Start of THE DATA

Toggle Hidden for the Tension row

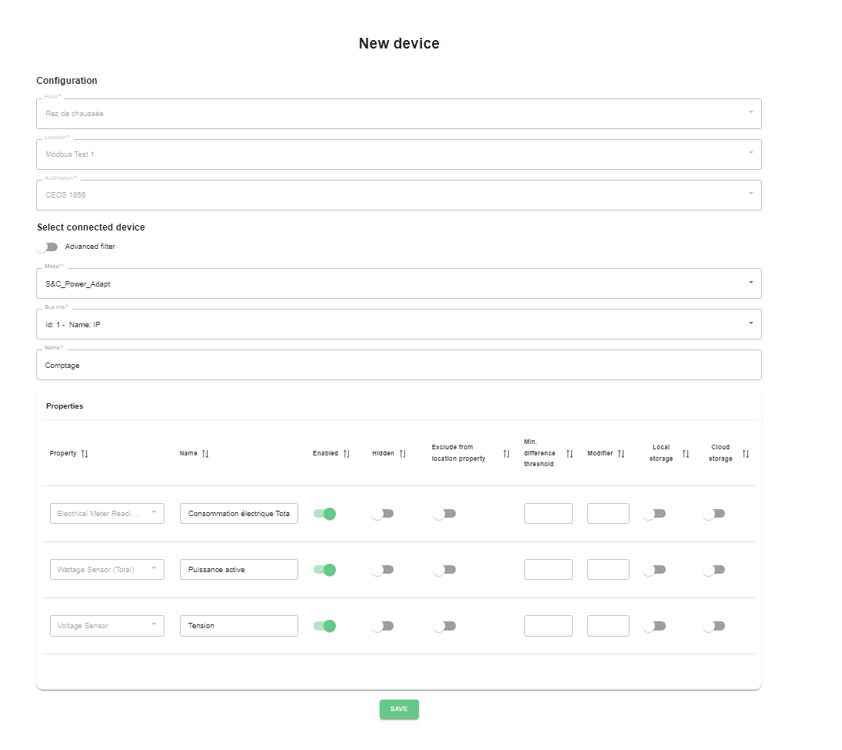click(382, 626)
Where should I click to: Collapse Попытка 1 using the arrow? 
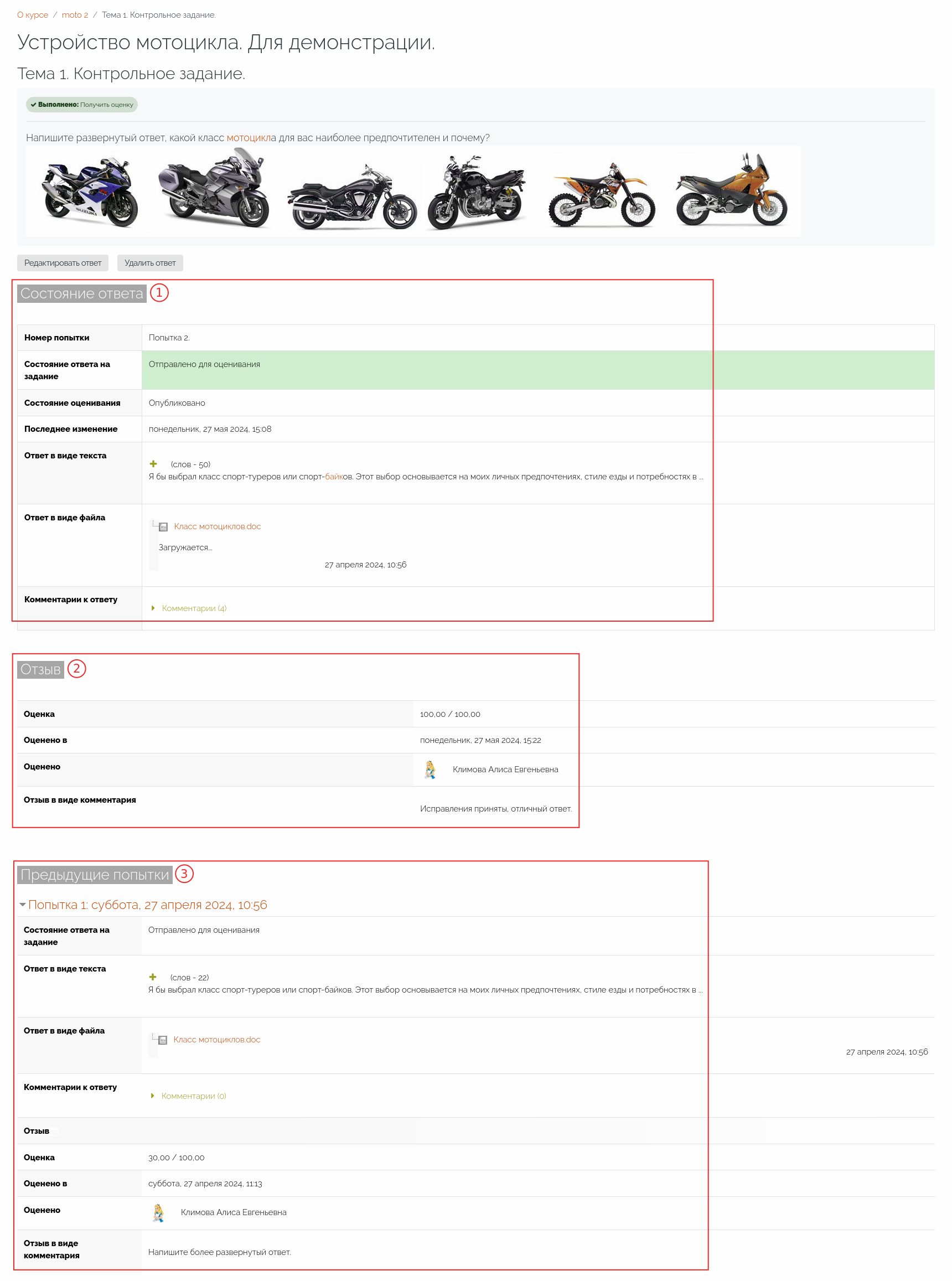point(23,905)
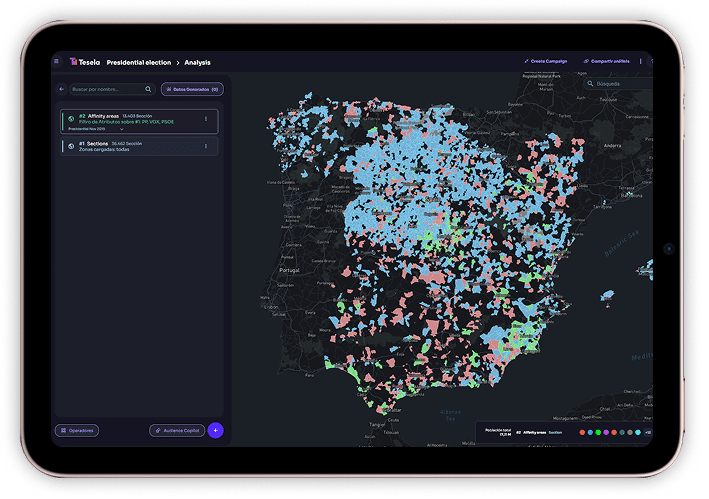Image resolution: width=709 pixels, height=499 pixels.
Task: Click the magnifier icon in name search
Action: coord(149,89)
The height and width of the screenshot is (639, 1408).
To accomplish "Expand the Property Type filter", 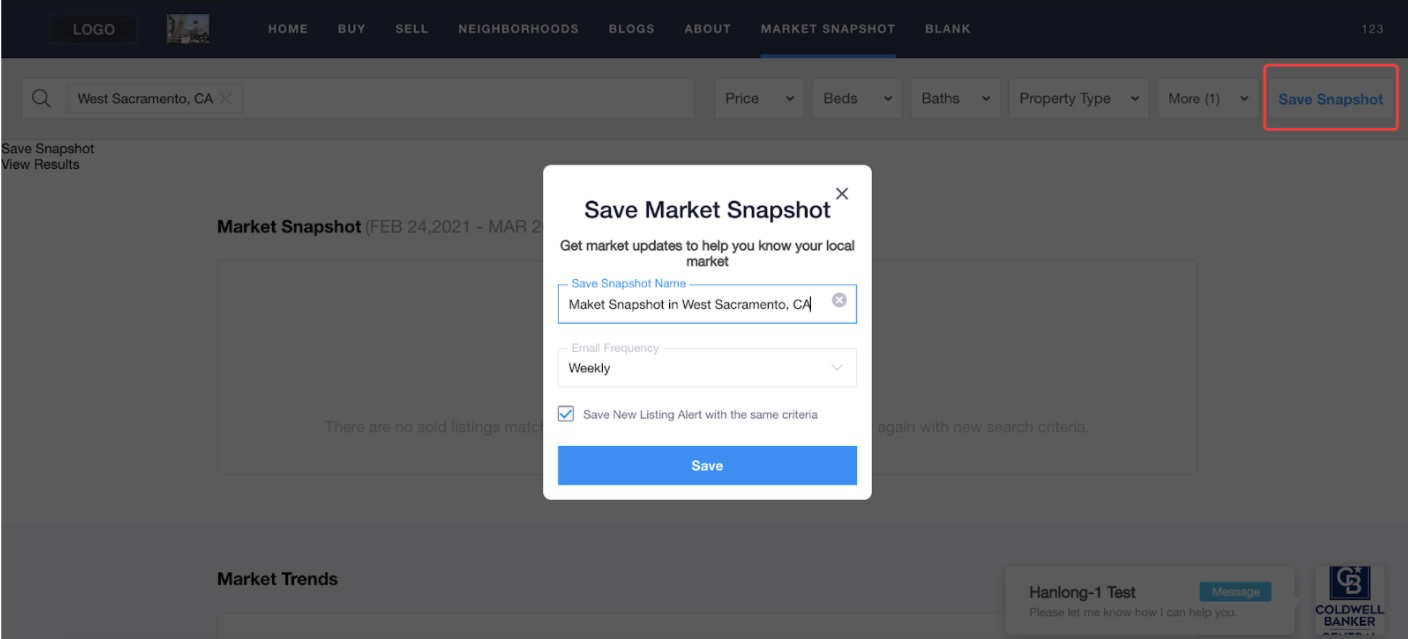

End of THE DATA

#### [WHAT IS BEING ASKED]
The entries above should be retyped word for word, with all pictures omitted.

#### [RESPONSE FOR THIS EXERCISE]
Toggle Hidden for the Tension row

click(382, 626)
Where should I click to: Collapse Попытка 1 using the arrow? 
point(23,905)
Image resolution: width=709 pixels, height=499 pixels.
Task: Click the magnifier icon in name search
Action: coord(149,89)
The height and width of the screenshot is (639, 1408).
To accomplish "Expand the Property Type filter", 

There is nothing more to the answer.